The “probabilistic mainline path” always looks really grim when success depends on innovations and inventions you don’t currently know how to do. Nobody knows what probability to put on obtaining such innovations in advance. If you asked me ten years ago I would have put the odds of SpaceX Starship existing at like 2%, probably even after thinking really hard about it.
That’s not an example of alignment, that’s an example of sub-agent stability, which is assumed to be true due to instrumental convergence in any sufficiently powerful AI system, aligned or unaligned.
If anything, humanity is an excellent example of alignment failure considering we have discovered the true utility function of our creator and decided to ignore it anyway and side with proxy values such as love/empathy/curiosity etc.
Our creator doesn’t have a utility function in any meaningful sense of the term. Genes that adapt best for survival and reproduction propagate through the population, but it’s competitive. Evolution doesn’t have goals, and in fact from the standpoint of individual genes (where evolution works) it is entirely a zero-sum game.
Or we are waiting to be outbred by those who didn’t. A few centuries ago, the vast majority of people were herders or farmers who had as many kids as they could feed. Their actions were aligned with maximization of their inclusive genetic fitness. We are the exception, not the rule.
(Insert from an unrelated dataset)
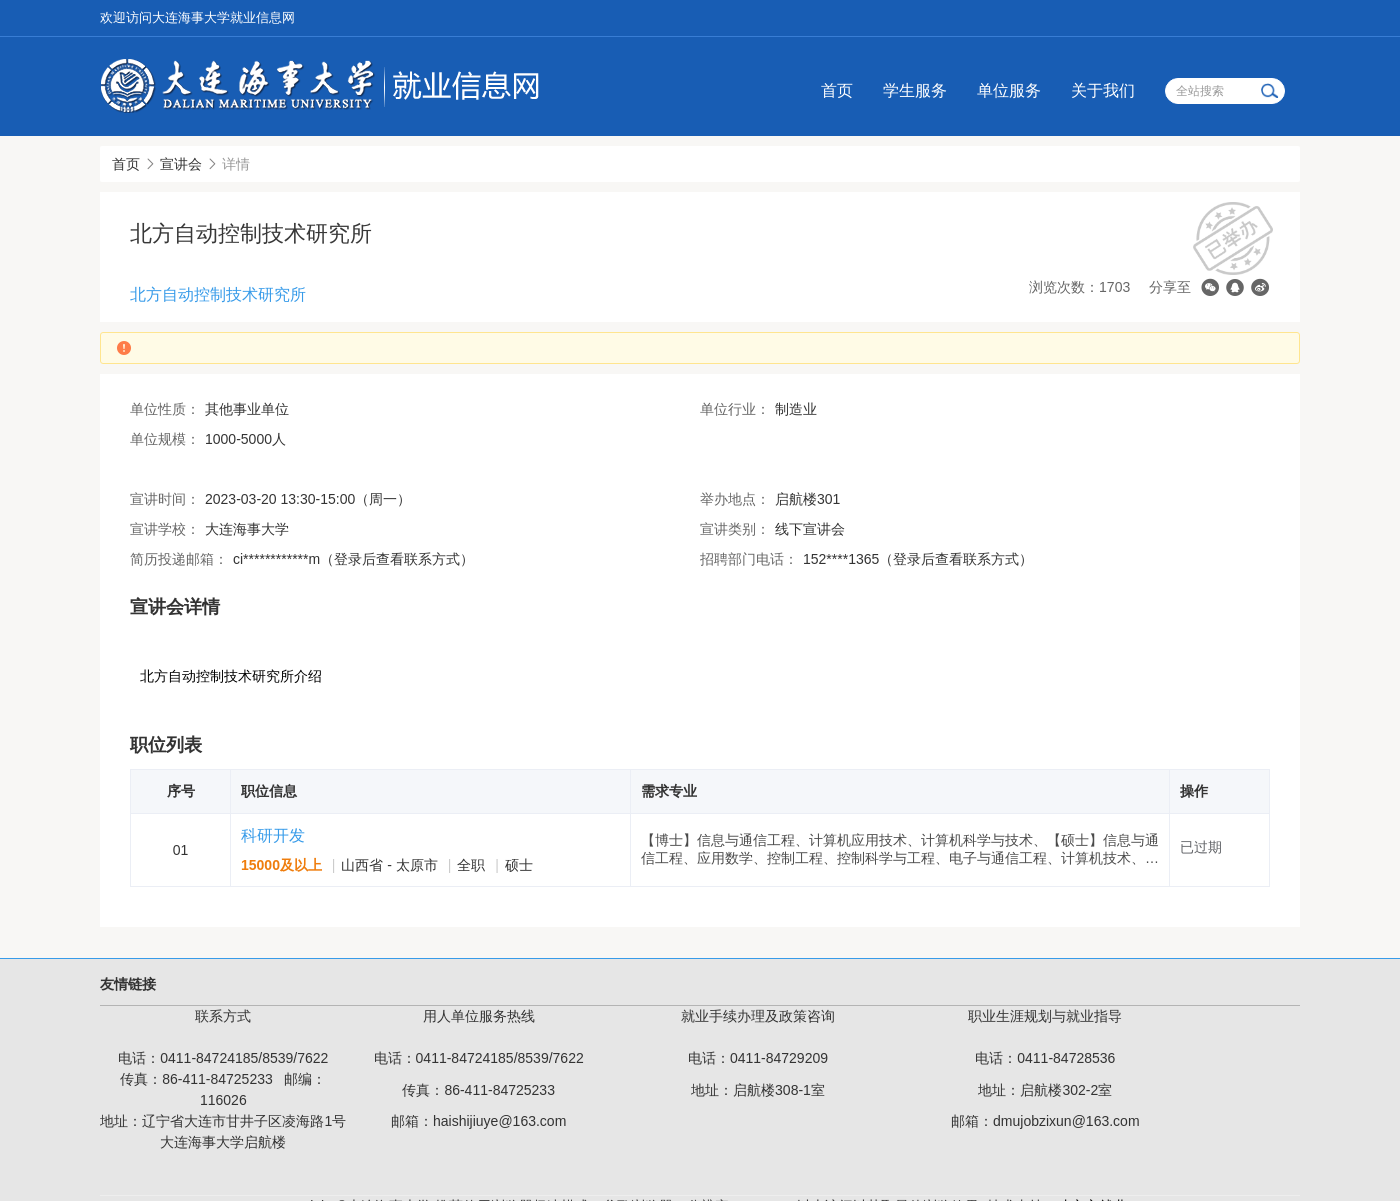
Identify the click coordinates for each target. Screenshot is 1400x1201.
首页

When I look at the world today, it really doesn’t seem like a ship steered by evolution. (Instead it is a ship steered by no one, chaotically drifting.) Maybe if there is economic and technological stagnation for ten thousand years, then maybe evolution will get back in the drivers seat and continue the long slow process of aligning humans… but I think that’s very much not the most probable outcome.
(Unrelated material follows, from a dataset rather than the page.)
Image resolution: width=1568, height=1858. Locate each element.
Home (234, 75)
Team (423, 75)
I agree with the first two paragraphs here. :)
Indeed, these are items on a ‘high-level reasons not to be maximally pessimistic about AGI’ list I made for some friends three years ago. Maybe I’ll post that on LW in the next week or two.
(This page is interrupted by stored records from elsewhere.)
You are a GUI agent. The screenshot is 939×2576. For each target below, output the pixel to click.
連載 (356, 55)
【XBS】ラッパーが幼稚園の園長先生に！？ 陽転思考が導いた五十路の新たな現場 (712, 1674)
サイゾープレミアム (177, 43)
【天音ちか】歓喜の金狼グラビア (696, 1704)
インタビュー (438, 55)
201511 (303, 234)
I share Eliezer’s pessimism, but I worry that some people only have negative factors bouncing around in their minds, and not positive factors, and that this is making them overshoot Eliezer’s ‘seems very dire’ and go straight to ‘seems totally hopeless’. (Either with regard to alignment research, or with regard to the whole problem. Maybe also related to the tendency IME for people to either assume a problem is easy or impossible, without much room in between.)
I agree. This wasn’t meant as an object level discussion of whether the “alignment is doomed” claim is true. What I’d hopes to convey is that, even if the research is on the wrong track, we can still massively increase the chances of a good outcome, using some of the options I described
That said, I don’t think Starship is a good analogy. We already knew that such a rocket can work in theory, so it was a matter of engineering, experimentation, and making a big organization work. What if a closer analogy to seeing alignment solved was seeing a proof of P=NP this year?
It doesn’t seem credible for AIs to be more aligned with researchers than researchers are aligned with each other, or with the general population.
Maybe that’s ‘gloomy’ but thats no different than how human affairs have progressed since the first tribes were established. From the viewpoint of broader society it’s more of positive development to understand there’s an upper limit for how much alignment efforts can expect to yield. So that resources are allocated properly to their most beneficial usage.